DIRECTIONS FOR THIS TASK ->
Leave out the pictures and output the data verbatim.

SOURCE RECORDS ->

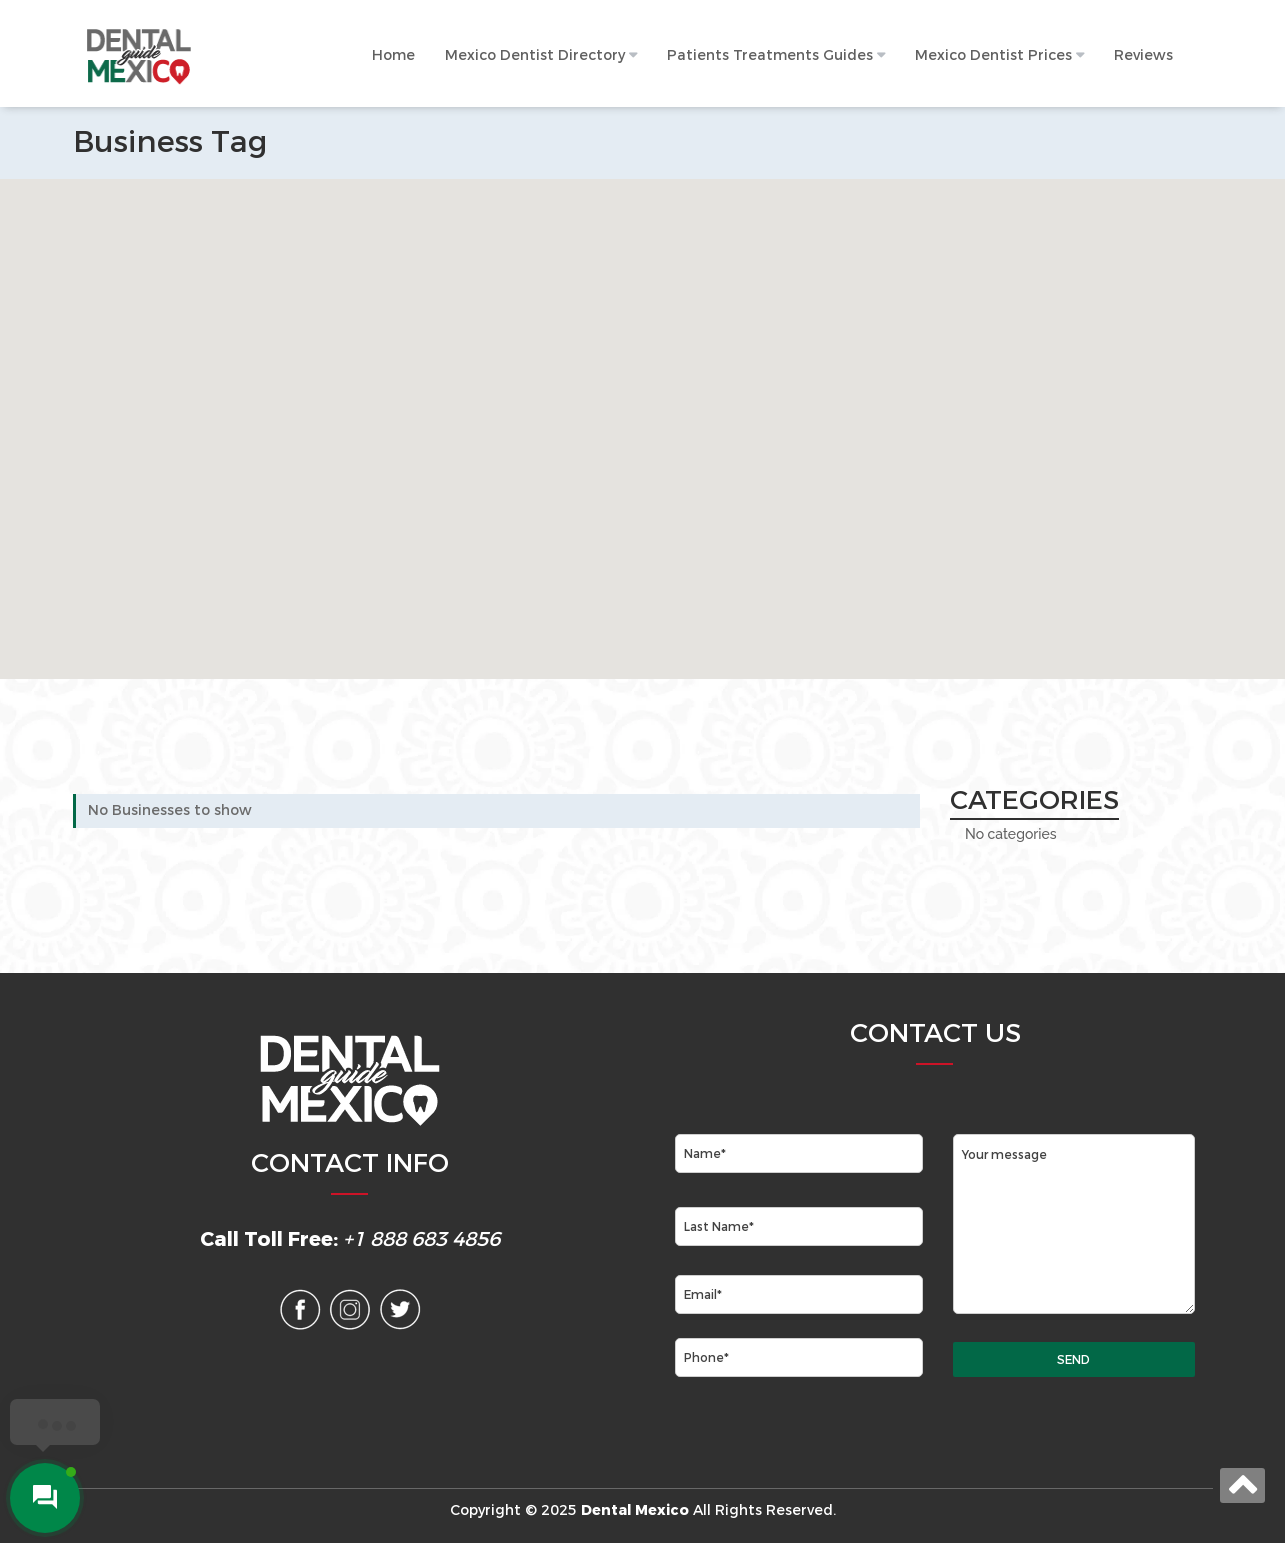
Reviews (1143, 55)
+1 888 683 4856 (421, 1239)
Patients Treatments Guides (770, 55)
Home (393, 55)
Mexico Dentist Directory (535, 55)
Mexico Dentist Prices (993, 55)
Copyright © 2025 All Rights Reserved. (643, 1510)
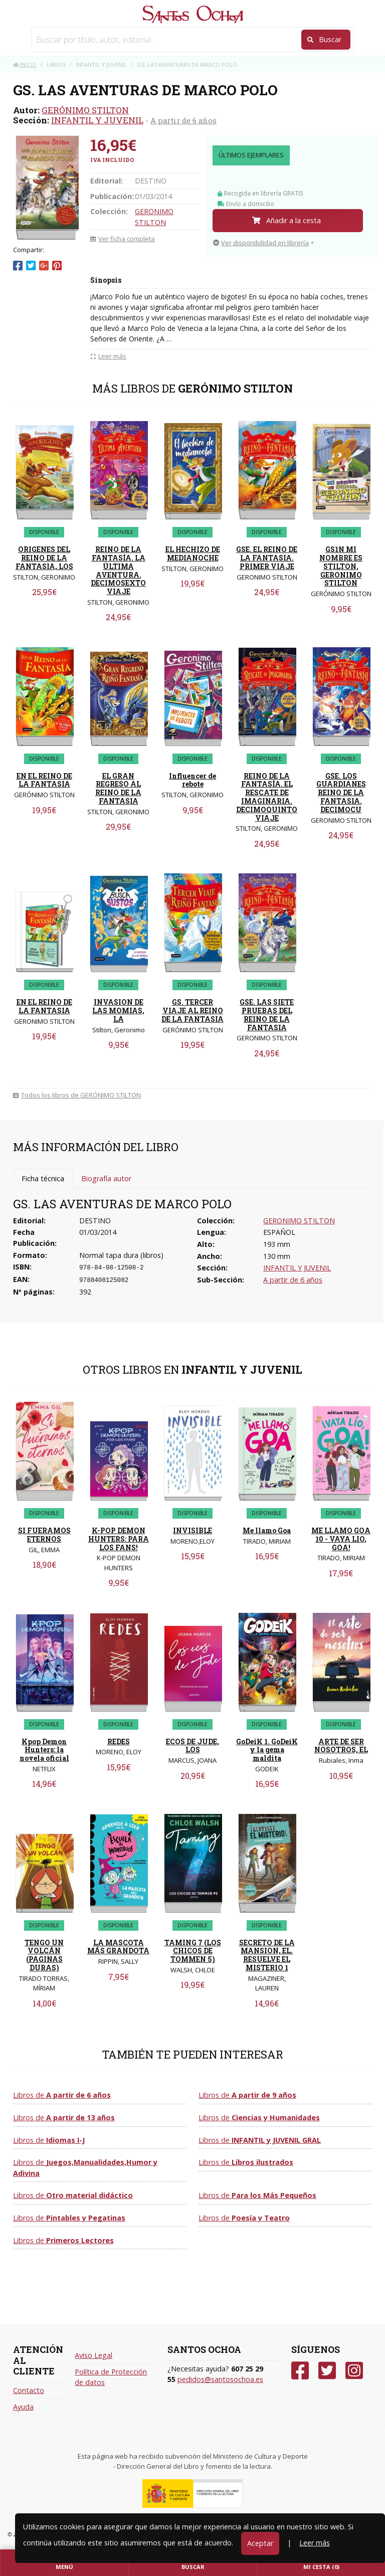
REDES (118, 1741)
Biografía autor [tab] (106, 1178)
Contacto (28, 2390)
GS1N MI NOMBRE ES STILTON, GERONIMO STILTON (340, 566)
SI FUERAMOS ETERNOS (44, 1535)
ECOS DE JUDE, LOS (192, 1746)
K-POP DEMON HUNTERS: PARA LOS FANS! (118, 1539)
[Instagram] (354, 2370)
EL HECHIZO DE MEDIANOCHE (192, 553)
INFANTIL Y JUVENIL (97, 120)
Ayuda (23, 2407)
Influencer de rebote (192, 780)
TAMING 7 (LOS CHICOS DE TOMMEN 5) (192, 1951)
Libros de (62, 2095)
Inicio (25, 64)
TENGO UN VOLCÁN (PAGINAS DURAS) (44, 1955)
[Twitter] (327, 2370)
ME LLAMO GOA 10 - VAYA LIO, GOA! (340, 1539)
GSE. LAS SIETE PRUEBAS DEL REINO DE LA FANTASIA (267, 1014)
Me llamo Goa (267, 1530)
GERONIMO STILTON (299, 1220)
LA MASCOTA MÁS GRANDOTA (118, 1947)
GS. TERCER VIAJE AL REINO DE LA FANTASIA (192, 1010)
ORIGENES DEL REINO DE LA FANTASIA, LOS (44, 557)
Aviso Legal (93, 2355)
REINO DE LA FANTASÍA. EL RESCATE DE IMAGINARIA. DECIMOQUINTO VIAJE (266, 797)
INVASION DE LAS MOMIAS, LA (118, 1010)
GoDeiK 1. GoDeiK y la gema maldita (267, 1750)
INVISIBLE (192, 1530)
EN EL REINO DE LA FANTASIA (44, 780)
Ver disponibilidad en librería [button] (261, 242)
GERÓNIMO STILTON (85, 110)
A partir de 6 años (183, 120)
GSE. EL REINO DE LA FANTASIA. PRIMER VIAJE (266, 557)
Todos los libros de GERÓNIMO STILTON (77, 1094)
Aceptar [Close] (260, 2543)
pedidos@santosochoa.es (220, 2379)
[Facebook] (300, 2370)
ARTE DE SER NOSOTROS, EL (341, 1746)
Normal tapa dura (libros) (121, 1255)
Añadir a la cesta (286, 220)
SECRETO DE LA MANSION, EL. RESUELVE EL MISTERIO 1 (267, 1955)
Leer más (314, 2542)
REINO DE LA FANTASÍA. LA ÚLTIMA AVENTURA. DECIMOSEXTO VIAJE (118, 570)
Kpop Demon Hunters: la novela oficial (44, 1750)
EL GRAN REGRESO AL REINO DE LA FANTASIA (118, 788)
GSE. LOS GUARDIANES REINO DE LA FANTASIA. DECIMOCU (341, 792)
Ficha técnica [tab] (43, 1178)
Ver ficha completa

RESULT OF THE EXERCISE ->
Reviews (1143, 55)
+1 888 683 4856 (421, 1239)
Patients Treatments Guides (770, 55)
Home (393, 55)
Mexico Dentist Directory (535, 55)
Mexico Dentist Prices (993, 55)
Copyright © 2025 All Rights Reserved. (643, 1510)
REDES (118, 1741)
Biografía autor [tab] (106, 1178)
Contacto (28, 2390)
GS1N MI NOMBRE ES STILTON, GERONIMO STILTON (340, 566)
SI FUERAMOS ETERNOS (44, 1535)
ECOS DE JUDE, LOS (192, 1746)
K-POP DEMON HUNTERS: PARA LOS FANS! (118, 1539)
[Instagram] (354, 2370)
EL HECHIZO DE MEDIANOCHE (192, 553)
INFANTIL Y JUVENIL (97, 120)
Ayuda (23, 2407)
Influencer de rebote (192, 780)
TAMING 7 (LOS CHICOS DE TOMMEN 5) (192, 1951)
Libros de (62, 2095)
Inicio (25, 64)
TENGO UN VOLCÁN (PAGINAS DURAS) (44, 1955)
[Twitter] (327, 2370)
ME LLAMO GOA 10 - VAYA LIO, GOA! (340, 1539)
GSE. LAS SIETE PRUEBAS DEL REINO DE LA FANTASIA (267, 1014)
Me llamo Goa (267, 1530)
GERONIMO STILTON (299, 1220)
LA MASCOTA MÁS GRANDOTA (118, 1947)
GS. TERCER VIAJE AL REINO DE LA FANTASIA (192, 1010)
ORIGENES DEL REINO DE LA FANTASIA, LOS (44, 557)
Aviso Legal (93, 2355)
REINO DE LA FANTASÍA. EL RESCATE DE IMAGINARIA. DECIMOQUINTO VIAJE (266, 797)
INVASION DE LAS MOMIAS, LA (118, 1010)
GoDeiK 1. GoDeiK y la gema maldita (267, 1750)
INVISIBLE (192, 1530)
EN EL REINO DE LA FANTASIA (44, 780)
Ver disponibilidad en librería [button] (261, 242)
GERÓNIMO STILTON (85, 110)
A partir de 6 años (183, 120)
GSE. EL REINO DE LA FANTASIA. PRIMER VIAJE (266, 557)
Todos los libros de GERÓNIMO STILTON (77, 1094)
Aceptar [Close] (260, 2543)
pedidos@santosochoa.es (220, 2379)
[Facebook] (300, 2370)
ARTE DE SER NOSOTROS, EL (341, 1746)
Normal tapa dura (libros) (121, 1255)
Añadir a la cesta (286, 220)
SECRETO DE LA MANSION, EL. RESUELVE EL MISTERIO 1 (267, 1955)
Leer más (314, 2542)
REINO DE LA FANTASÍA. LA ÚLTIMA AVENTURA. DECIMOSEXTO VIAJE (118, 570)
Kpop Demon Hunters: la novela oficial (44, 1750)
EL GRAN REGRESO AL REINO DE LA FANTASIA (118, 788)
GSE. LOS GUARDIANES REINO DE LA FANTASIA. DECIMOCU (341, 792)
Ficha técnica [tab] (43, 1178)
Ver ficha completa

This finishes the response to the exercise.